BNF publications are available via a range of mobile devices, including an iPhone/iPad app, which allows healthcare professionals optimised access to bnf.org via their device’s native browser. Offline mobile versions of the BNF and BNFC are available as downloadable publications from our partner organisation, Medhand.

An important milestone in digital development has been the provision of decision support modules suitable for integration into clinical systems across primary and secondary care in the UK and internationally. This includes providing the Cerner Corporation with the following datasets for integration into their Millennium application: allergy checking, drugdrug/ drug-food interaction checking, dose range checking, duplicate therapy checking, and order sentences.

BNF on FormularyComplete is a unique formulary management and communication tool that allows users to create, edit and manage local content built upon the trusted prescribing advice of the BNF and BNFC. An easy-to-use editing interface means formulary managers can indicate formulary status, annotate the BNF with additional local information, or link to institution specific policies and procedures. All relevant guidance can then be published centrally via an institution’s intranet. The FormularyComplete framework is designed for networking across health authorities, hospital trusts, primary care trusts and organisations, and can deliver appropriate advice at the point of care, including via mobile devices.

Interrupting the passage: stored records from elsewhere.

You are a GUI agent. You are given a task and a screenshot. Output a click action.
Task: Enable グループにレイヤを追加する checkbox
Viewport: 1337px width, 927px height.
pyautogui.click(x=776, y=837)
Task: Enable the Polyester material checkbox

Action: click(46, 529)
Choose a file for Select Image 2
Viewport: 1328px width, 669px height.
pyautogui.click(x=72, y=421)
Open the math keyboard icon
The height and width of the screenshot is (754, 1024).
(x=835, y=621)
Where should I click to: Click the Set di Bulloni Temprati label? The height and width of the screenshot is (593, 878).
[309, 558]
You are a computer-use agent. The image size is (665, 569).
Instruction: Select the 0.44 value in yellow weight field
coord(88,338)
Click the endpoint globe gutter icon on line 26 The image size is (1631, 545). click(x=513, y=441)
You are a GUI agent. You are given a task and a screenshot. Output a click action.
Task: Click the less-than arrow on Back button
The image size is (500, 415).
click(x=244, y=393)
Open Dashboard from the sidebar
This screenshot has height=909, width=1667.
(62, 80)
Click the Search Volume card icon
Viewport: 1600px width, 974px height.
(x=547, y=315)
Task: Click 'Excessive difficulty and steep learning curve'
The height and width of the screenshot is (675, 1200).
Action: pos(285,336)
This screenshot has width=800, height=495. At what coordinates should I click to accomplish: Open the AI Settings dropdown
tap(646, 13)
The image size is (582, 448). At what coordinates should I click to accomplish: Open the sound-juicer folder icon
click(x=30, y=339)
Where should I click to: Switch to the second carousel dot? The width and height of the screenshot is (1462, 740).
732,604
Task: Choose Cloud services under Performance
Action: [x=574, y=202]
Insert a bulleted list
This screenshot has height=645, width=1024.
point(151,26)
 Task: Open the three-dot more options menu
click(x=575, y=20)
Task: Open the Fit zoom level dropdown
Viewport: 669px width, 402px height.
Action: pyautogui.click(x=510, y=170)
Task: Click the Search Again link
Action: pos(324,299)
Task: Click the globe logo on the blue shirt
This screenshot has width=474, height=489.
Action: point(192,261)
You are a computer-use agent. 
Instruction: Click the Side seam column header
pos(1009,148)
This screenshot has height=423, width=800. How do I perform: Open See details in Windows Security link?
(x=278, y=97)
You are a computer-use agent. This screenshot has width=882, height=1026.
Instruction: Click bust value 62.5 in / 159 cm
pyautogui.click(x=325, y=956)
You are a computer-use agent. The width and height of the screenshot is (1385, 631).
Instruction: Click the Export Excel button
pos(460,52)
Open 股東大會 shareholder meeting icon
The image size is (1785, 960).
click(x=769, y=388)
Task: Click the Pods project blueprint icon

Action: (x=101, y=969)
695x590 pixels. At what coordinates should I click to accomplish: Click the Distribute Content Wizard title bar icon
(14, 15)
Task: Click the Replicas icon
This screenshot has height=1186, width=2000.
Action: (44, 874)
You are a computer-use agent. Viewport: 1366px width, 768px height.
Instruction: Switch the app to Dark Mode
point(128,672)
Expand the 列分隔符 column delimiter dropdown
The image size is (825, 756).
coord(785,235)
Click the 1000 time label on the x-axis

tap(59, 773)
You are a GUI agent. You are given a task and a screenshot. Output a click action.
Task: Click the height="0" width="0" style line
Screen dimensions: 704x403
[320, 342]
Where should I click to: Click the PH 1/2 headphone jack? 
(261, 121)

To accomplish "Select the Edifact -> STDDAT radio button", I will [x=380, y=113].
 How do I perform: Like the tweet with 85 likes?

Both the BNF and BNFC undoubtedly have a major impact on clinical practice and patient care in the UK. BNF – the gold standard, now and in the future.

How well do you know the BNF?

  • Why are some numbers in the index in bold font?
  • Why are some drugs Appendix 1 underlined?
  • Where will you find information on which drugs' doses have changed in the latest edition?
  • Inwhat order are side effects listed?
  • Where will you find information on converting from morphine doses to fentanyl doses?
  • BNF asthma tables are based on which guideline?
  • Where will you find a creatinine clearance calculator
  • Where will you find information on electrolyte content of drug?
  • Where will you find phone numbers for medicines information services?
  • How do you go about contacting the BNF with feedback?

Why not spend some time looking through BNF to answer any questions that you are not sure about?